# Down light bulbs burning out



## bhad (Jun 5, 2015)

Got some 6" eyeball downlites, owner has put in 23W CFL bulbs but says they are burning out too quickly.
Checked all connections at switch and load center, - all o.k.
Could the CFLs be getting too hot and burning out prematurely? 
LEDs would be cooler, yeah.
What about a power analyzer to see what the electricity is doing all day? 
Any suggestions on what to look for?


----------



## telsa (May 22, 2015)

bhad said:


> Got some 6" eyeball downlites, owner has put in 23W CFL bulbs but says they are burning out too quickly.
> Checked all connections at switch and load center, - all o.k.
> Could the CFLs be getting too hot and burning out prematurely?
> LEDs would be cooler, yeah.
> ...


CFLs really suffer when they cycle too often. 

At Hawaii power rates -- he's CRAZY if he doesn't shift over to LEDs.
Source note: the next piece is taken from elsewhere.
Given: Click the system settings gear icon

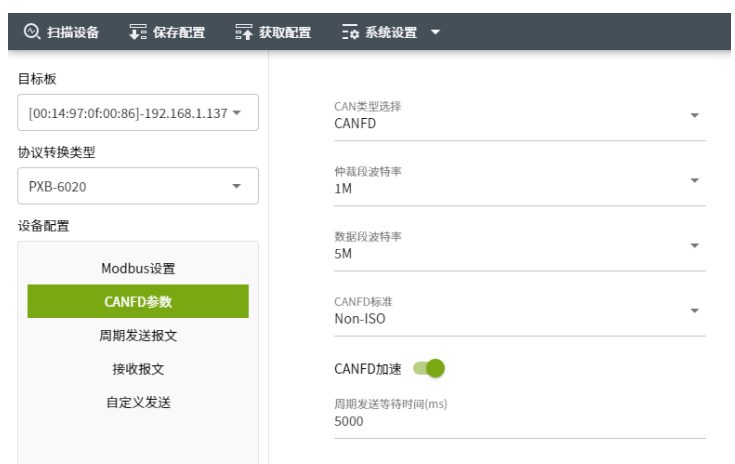Looking at the screenshot, I should [x=349, y=32].
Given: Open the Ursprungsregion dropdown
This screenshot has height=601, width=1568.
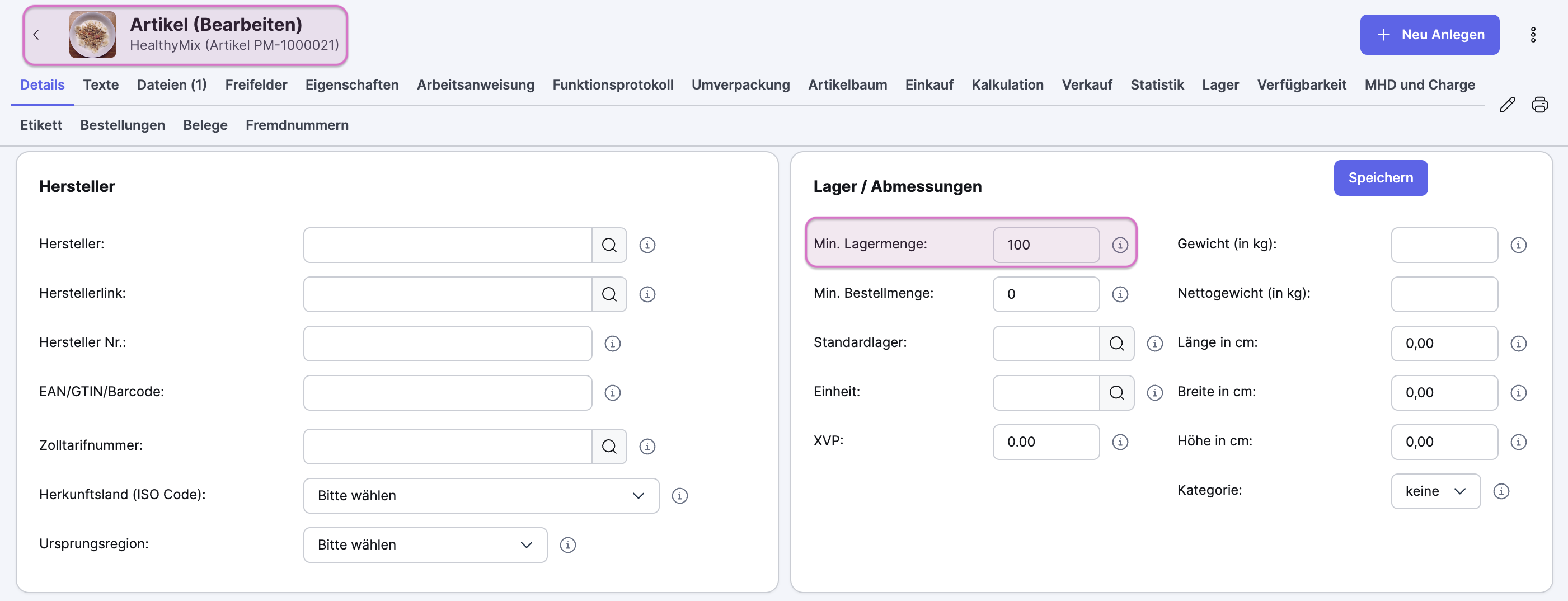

CFLs actually stink in practice.

I replace them every chance I get.

This goes double for residential.


----------



## dmxtothemax (Jun 15, 2010)

YES !
Cfl's do suffer from heat stress
They do not like poor ventilation.


----------



## dmxtothemax (Jun 15, 2010)

heat stress is a known problem with CFL's.


----------



## Southeast Power (Jan 18, 2009)

bhad said:


> Got some 6" eyeball downlites, owner has put in 23W CFL bulbs but says they are burning out too quickly.
> Checked all connections at switch and load center, - all o.k.
> Could the CFLs be getting too hot and burning out prematurely?
> LEDs would be cooler, yeah.
> ...


They are overheating. They dont like the fixtures he has.
Try LEDs or something else.


----------



## daveEM (Nov 18, 2012)

Yeah, toss em. They won't be around for long anyway. Dissapearing off shelves like crazy up here in my province.

LEDs.


----------



## jbolduan (Apr 29, 2013)

Sometimes people buy those ultra cheap imported CFL's you get at a big box store and those historically haven't done very well. Another issue with CFL's is sometimes the burning position. Some manufacturers tell you specifically not to burn the base up as that heat will cause the ballast to fail prematurely. Depends on the manufacturer. LED would be the way to go at this point, don't know why people still want to use CFL's.


----------



## bhad (Jun 5, 2015)

Thanks everyone, customer will be happy to hear this.


----------



## johnmarsh11 (Aug 27, 2015)

It could be that CFL is completely enclosed in that downlight chamber and no provision of dissipating heat produced. So the overheated CFL will burn out.


----------



## jbolduan (Apr 29, 2013)

Sometimes it's just the burn orientation. Some CFL manufacturers specifically warn against using it in a vertical burning position. All the heat gets concentrated in the ballast area and that's where the failure happens. This is especially true if he's buying some el cheapo import.


----------